DELLA CONQUISTA E DI ALTRE COSE


Reno 3 Lyons Piacenza 35

Il rugby è l'unico sport dove la palla, anche quando è la tua, te la devi conquistare. Nel calcio, per esempio, il fallo laterale se è a tuo favore la palla la passi facilmente a un tuo compagno, così vale anche nel basket, quando uno fa doppio palleggio la rimessa è della squadra avversaria alla quale per ricominciare a giocare si presenta solo la difficoltà di trovare un giocatore libero.
Nel rugby invece dopo un avanti si fa una mischia e lì per poter riavere una palla che era già tua devi tallonare e spingere, anche nella touche per riprenderti la palla la devi lanciare in mezzo e (ri)conquistarla con l'unico vantaggio di decidere il momento e il punto dove lanciare.
In questo sport comincia tutto dalla conquista, devi passare da li se vuoi attaccare e sperare di fare meta, senza conquista non c'è gioco, non hai proprio speranza di vincere, puoi solo augurarti uno zero a zero se placchi tutto per tutta la partita. E' per questo che si dice che i trequarti decidono solo il punteggio mentre le partite le vincono o le perdono gli avanti, quelli incaricati della conquista o della (ri)conquista della palla.
La Reno U18 contro i Lyons di Piacenza non ha vinto nemmeno una touche, ha perso quasi tutte le mischie e, di fatto, ha passato tutta la partita a cercare di fermare gli attacchi avversari.
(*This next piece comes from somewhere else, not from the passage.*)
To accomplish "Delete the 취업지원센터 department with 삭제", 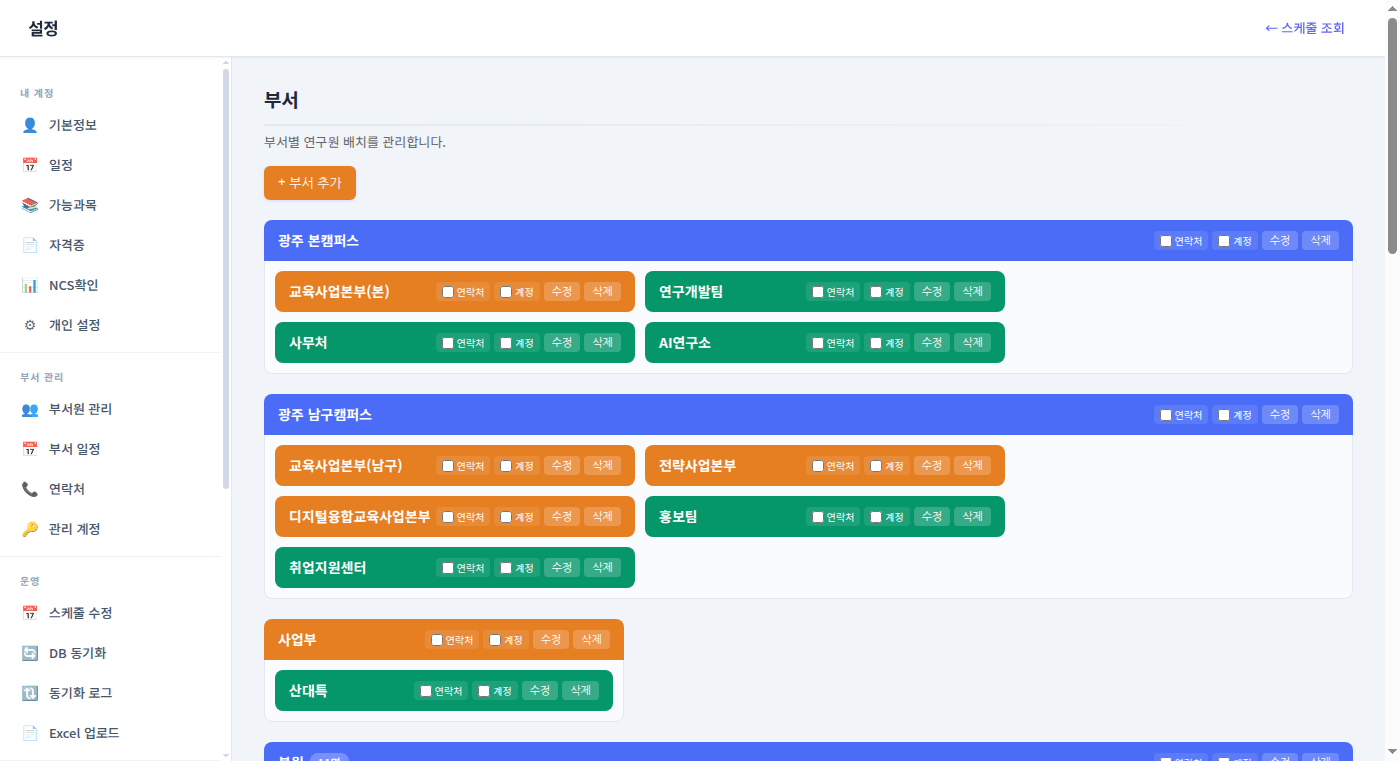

Fino a che il placcaggio e il fiato hanno tenuto sono stati in partita (con solo un piazzato nel paniere) poi i Lyons hanno preso il largo e non c'è stato modo di raggiungerli.
Se non fosse che hanno perso tutte le partite dall'inizio del campionato fino ad oggi si potrebbe anche fare dei ragionamenti ma visto come sta andando c'è solo da preoccuparsi.
D'altra parte anche il Bologna nella stessa categoria non sta meglio, è tornato da Reggio con una trentina di punti sul gropppone contro solo 5 fatti e, anche loro, non ne hanno vinta una su 5 giocate.
Domenica prossima si gioca l'ultima partita del girone di andata con un derby che mette in palio il cucchiaio di legno al posto della mortadella e forse sarebbe il caso, prima o dopo la partita, di sedersi con calma tutti assieme ad un tavolino e cercare di capire cos'è che sta andando storto in questa categoria, magari con 135 anni di esperienza (87 per il Bologna e 48 per la Reno) forse si capisce qualcosa e si trova una soluzione.

M'arcopivatelli - 16/12/2015
Parole sante. ...o era "parole sagge"? ...ma forse era la ragione ad essere santa, no? Eh sì, sì sì, "gliele ha date di santa ragione!" ...che poi, perchè uno che bussa un altro dovrebbe avere ragione? E per di più santa! Mah, credo proprio che abbia ragione il sig. Faccagare, credo che tu abbia scritto parecchie cazzate.